Pero como Nagao era hijo único, precisaba
que contrajese matrimonio; de manera que se encontró en la obligación de
acceder a los ruegos de su padre y de aceptar a la mujer que le habían
escogido. Pero, aun después de casado, siguió poniendo los regalos delante de
la capilla de O-Tei, y nunca se olvidó del cariño que le había profesado. Mas a
medida que el tiempo pasaba, los recuerdos de O-Tei fueron haciéndose más
vagos, como un sueño que es difícil de vivir. Durante esos años muchas
desgracias le acontecieron: primero, sus padres murieron de vejez; después, su
mujer pasó a mejor vida, y la única hija que había tenido de su matrimonio
también murió.
El pobre y triste Nagao se encontró solo
en este mundo.

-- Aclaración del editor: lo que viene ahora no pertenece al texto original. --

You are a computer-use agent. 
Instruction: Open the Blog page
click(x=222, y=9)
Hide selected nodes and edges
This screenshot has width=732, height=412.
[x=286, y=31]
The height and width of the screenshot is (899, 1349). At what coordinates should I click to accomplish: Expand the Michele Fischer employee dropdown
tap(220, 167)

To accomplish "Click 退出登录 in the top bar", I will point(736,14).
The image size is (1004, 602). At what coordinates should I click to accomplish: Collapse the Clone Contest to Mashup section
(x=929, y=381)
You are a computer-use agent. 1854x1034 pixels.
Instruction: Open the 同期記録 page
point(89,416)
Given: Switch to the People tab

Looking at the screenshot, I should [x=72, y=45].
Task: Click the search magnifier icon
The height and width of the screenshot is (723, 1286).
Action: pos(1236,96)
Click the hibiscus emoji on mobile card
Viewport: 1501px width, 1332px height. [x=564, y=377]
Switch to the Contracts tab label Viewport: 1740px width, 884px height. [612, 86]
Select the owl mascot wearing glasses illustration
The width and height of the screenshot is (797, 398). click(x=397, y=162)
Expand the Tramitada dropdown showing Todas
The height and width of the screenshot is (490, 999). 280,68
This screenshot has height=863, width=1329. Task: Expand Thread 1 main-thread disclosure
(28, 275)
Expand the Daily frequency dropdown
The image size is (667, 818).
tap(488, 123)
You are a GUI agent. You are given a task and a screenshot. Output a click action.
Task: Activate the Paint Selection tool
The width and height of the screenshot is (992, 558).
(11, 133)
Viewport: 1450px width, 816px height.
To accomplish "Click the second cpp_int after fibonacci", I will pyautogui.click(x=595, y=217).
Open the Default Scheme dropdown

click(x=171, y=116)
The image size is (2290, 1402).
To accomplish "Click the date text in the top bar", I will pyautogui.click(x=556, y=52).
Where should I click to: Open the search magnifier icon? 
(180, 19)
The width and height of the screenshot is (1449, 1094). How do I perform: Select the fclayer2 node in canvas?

Para olvidar tanta pena, decidió emprender un largo viaje. Un
buen día llegó a un pueblo conocido todavía hoy por sus aguas termales y por lo
pintoresco de su paisaje. La muchacha que le mandaron para que le atendiera en
sus pequeñas necesidades tenía tal parecido a O-Tei, muerta hacía ya largos
años, que tuvo que contenerse para no llamarla; pero cuanto más se fijaba en
todas las posturas, mientras ella iba y venía, trayendo las cosas que hacían falta
al viajero, más le recordaba a aquella novia, a la cual le unía un juramento
ante su religión. Por fin le habló, y se quedó espantado, al oír que su voz era
la misma voz melodiosa que había escuchado hacía ya años, y se entristeció ante
los trágicos recuerdos de su vida pasada. Entonces, lleno de una gran
preocupación, se dirigió a ella, diciéndole:
- Hermana: tanto te pareces a una que yo
quise profundamente, y tanto me recuerdas a ella, que durante los primeros
instantes me asustaste. No tengo más remedio que saber cómo te llamas y de qué
parte del reino provienes.
Inmediatamente, y con la voz inequívoca
de los muertos, ella le dio esta contestación:
- Me llamo O-Tei y tú eres Nagao Chosei
de Echigo, mi marido prometido. Hace ya diecisiete años que fallecí en Niigata,
y tú hiciste una promesa escrita de que si alguna vez volviese a esta tierra en
cuerpo, te casarías conmigo. Y lo sellaste con tu sello privado, y lo pusiste
en tu butsuden, al lado del epígrafe, en el cual estaba inscrito mi nombre de pila.
Por lo tanto, he vuelto.
Después de pronunciar estas palabras,
O-Tei se desmayó.
Como es natural, Nagao se casó con ella,
como había prometido, y el matrimonio fue muy feliz. Pero lo raro es que más
tarde, cuando él le preguntaba cómo había podido dar esa contestación, no se
acordaba de haberla dicho, ni tampoco de su existencia anterior. La
incorporación de su primera vida, creada en el momento de la primera reunión,
había pasado a lo desconocido y allí yació durante toda su vida.